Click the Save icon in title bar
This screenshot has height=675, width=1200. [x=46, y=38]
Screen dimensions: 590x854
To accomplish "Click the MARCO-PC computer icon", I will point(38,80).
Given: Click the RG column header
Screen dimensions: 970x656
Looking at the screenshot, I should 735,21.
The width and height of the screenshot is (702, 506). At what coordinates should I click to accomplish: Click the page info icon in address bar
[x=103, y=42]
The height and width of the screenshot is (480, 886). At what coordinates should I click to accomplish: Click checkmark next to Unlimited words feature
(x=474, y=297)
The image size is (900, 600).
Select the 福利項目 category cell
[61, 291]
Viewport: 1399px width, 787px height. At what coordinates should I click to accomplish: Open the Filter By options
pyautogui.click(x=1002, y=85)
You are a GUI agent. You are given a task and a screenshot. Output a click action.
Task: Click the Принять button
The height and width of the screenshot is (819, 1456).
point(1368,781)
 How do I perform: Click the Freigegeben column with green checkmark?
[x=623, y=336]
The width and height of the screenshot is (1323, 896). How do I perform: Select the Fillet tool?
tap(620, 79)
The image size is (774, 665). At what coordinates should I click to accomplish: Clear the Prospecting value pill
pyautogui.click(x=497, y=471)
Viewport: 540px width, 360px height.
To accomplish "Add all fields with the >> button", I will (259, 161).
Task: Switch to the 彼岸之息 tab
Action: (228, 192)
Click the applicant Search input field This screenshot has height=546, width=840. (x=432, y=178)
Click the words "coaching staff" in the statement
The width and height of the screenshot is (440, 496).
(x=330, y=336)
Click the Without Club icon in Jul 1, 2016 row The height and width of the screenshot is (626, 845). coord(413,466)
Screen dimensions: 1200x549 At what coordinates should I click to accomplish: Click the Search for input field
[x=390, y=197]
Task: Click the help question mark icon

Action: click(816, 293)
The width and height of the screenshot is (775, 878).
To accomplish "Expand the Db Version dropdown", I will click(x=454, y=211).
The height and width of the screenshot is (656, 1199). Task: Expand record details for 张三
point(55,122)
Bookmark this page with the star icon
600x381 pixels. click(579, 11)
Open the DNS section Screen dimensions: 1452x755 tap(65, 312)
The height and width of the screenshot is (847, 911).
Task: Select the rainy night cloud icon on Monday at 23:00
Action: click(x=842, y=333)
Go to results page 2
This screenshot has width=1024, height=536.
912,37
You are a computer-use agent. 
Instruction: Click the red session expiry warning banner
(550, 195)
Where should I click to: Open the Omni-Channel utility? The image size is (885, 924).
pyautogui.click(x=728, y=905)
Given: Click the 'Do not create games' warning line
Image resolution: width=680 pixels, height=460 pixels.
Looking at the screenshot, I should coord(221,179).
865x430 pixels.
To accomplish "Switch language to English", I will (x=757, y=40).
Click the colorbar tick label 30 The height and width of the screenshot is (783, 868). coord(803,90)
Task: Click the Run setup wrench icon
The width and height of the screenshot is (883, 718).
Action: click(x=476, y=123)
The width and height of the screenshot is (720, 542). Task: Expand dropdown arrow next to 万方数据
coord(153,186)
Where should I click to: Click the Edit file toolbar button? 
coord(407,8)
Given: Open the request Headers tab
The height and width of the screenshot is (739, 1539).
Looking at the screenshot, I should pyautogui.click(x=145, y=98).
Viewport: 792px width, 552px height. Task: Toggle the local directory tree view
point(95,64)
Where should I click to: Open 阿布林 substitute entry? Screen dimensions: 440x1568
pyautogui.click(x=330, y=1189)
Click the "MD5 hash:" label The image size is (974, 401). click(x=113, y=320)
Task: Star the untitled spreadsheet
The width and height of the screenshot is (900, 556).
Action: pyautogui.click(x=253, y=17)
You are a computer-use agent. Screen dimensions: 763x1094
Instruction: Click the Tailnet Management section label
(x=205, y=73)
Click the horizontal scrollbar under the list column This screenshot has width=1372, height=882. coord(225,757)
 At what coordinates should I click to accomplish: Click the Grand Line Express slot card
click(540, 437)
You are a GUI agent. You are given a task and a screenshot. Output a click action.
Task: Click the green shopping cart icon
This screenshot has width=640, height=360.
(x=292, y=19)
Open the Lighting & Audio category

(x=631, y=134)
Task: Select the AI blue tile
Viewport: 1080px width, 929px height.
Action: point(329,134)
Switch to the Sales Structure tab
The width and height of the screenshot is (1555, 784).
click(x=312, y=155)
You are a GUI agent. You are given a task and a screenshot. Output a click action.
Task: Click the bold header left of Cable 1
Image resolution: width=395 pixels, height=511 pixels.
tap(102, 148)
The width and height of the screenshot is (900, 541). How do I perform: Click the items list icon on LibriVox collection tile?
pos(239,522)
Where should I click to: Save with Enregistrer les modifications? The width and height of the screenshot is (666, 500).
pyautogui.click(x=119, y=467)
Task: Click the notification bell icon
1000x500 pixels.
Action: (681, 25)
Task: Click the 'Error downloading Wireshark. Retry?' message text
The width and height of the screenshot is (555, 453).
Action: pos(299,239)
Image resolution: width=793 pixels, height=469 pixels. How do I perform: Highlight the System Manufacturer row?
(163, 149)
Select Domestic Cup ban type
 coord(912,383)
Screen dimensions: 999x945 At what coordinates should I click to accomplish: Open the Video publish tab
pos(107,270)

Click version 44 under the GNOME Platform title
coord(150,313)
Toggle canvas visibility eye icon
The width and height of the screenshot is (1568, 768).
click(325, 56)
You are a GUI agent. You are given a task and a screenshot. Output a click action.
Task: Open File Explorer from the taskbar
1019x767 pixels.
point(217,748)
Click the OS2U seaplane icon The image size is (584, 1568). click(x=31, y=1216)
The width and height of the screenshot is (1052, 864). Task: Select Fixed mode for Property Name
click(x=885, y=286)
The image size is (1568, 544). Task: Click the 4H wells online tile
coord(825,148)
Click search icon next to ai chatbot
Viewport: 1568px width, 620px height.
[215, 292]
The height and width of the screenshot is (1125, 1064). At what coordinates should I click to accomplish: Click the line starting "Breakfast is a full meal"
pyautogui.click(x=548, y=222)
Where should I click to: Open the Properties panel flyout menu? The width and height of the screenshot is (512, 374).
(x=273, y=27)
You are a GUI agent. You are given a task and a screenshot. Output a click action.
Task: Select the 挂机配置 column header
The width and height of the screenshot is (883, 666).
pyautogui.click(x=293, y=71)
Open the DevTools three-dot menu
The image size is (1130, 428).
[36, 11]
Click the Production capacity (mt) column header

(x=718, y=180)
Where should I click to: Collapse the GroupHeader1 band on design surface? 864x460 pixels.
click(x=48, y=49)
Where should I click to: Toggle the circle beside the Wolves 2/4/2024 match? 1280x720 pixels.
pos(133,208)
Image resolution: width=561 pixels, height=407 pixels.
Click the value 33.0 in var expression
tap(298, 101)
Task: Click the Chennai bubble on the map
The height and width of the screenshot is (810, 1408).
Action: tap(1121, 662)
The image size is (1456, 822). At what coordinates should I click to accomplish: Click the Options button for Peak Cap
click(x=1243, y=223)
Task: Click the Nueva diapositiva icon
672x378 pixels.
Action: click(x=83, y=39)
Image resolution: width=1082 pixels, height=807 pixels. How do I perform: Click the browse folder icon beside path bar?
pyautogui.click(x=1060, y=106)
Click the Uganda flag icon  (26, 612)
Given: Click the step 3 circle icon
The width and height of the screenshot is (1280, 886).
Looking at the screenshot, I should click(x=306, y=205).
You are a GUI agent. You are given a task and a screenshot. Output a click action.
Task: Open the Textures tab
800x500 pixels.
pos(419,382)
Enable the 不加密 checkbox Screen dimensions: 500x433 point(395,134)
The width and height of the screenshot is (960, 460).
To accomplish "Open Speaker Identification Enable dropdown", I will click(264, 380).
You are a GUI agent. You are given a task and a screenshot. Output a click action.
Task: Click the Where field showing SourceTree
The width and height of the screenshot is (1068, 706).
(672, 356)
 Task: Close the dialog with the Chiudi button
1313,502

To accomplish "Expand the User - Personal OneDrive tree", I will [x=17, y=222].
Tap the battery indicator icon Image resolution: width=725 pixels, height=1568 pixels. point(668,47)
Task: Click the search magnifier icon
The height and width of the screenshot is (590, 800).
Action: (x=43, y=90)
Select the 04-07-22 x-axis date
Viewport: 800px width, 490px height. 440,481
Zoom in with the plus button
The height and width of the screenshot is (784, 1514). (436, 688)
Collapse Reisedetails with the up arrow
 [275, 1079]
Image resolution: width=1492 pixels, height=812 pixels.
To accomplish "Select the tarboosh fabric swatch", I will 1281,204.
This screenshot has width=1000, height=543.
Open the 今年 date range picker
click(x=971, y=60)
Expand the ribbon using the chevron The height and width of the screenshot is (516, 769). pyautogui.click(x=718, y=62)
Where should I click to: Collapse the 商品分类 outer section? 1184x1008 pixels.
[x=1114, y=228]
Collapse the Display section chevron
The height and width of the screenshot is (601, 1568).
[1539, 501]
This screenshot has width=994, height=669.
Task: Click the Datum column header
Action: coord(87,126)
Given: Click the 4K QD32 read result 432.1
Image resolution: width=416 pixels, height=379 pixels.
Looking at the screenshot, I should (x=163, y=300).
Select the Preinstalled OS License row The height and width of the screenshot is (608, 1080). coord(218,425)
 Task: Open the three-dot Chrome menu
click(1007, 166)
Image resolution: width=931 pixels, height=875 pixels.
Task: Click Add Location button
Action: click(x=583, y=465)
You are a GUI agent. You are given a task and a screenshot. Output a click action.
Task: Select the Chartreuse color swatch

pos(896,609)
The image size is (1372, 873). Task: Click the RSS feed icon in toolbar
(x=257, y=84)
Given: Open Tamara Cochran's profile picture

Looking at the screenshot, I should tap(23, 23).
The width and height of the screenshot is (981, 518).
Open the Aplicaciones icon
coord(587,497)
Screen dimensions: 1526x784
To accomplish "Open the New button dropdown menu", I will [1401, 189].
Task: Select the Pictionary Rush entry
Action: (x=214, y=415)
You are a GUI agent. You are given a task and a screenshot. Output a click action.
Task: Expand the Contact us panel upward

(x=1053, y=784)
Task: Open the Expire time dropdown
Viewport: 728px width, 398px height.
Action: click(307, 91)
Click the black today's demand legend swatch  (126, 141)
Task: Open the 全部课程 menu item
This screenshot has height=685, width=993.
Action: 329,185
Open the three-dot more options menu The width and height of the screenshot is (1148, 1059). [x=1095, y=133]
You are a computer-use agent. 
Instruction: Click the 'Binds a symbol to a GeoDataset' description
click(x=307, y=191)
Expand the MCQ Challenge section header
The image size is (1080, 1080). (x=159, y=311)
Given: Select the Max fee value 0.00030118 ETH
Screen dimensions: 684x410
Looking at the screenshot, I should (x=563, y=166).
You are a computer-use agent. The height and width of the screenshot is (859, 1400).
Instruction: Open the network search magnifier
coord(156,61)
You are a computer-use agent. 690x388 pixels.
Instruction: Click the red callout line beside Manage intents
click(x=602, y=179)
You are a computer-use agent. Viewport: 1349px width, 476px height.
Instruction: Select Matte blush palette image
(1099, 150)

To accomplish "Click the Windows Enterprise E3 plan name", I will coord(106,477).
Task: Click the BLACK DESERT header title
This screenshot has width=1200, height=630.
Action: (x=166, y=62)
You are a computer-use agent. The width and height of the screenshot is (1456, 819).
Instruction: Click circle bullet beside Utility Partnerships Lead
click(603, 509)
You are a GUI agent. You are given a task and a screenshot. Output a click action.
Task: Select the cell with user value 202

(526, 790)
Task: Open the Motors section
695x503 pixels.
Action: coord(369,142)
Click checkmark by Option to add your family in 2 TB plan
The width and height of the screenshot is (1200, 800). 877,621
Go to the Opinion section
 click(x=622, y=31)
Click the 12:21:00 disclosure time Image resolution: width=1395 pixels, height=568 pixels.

- **PROBLEM STATEMENT**
Each line from the one with "Instruction: Click circle" through the end of the entries above is to be returned word for word. Nothing else belongs in the answer.

- **TASK RESULT**
Instruction: Click circle bullet beside Utility Partnerships Lead
click(603, 509)
You are a GUI agent. You are given a task and a screenshot. Output a click action.
Task: Select the cell with user value 202

(526, 790)
Task: Open the Motors section
695x503 pixels.
Action: coord(369,142)
Click checkmark by Option to add your family in 2 TB plan
The width and height of the screenshot is (1200, 800). 877,621
Go to the Opinion section
 click(x=622, y=31)
Click the 12:21:00 disclosure time Image resolution: width=1395 pixels, height=568 pixels.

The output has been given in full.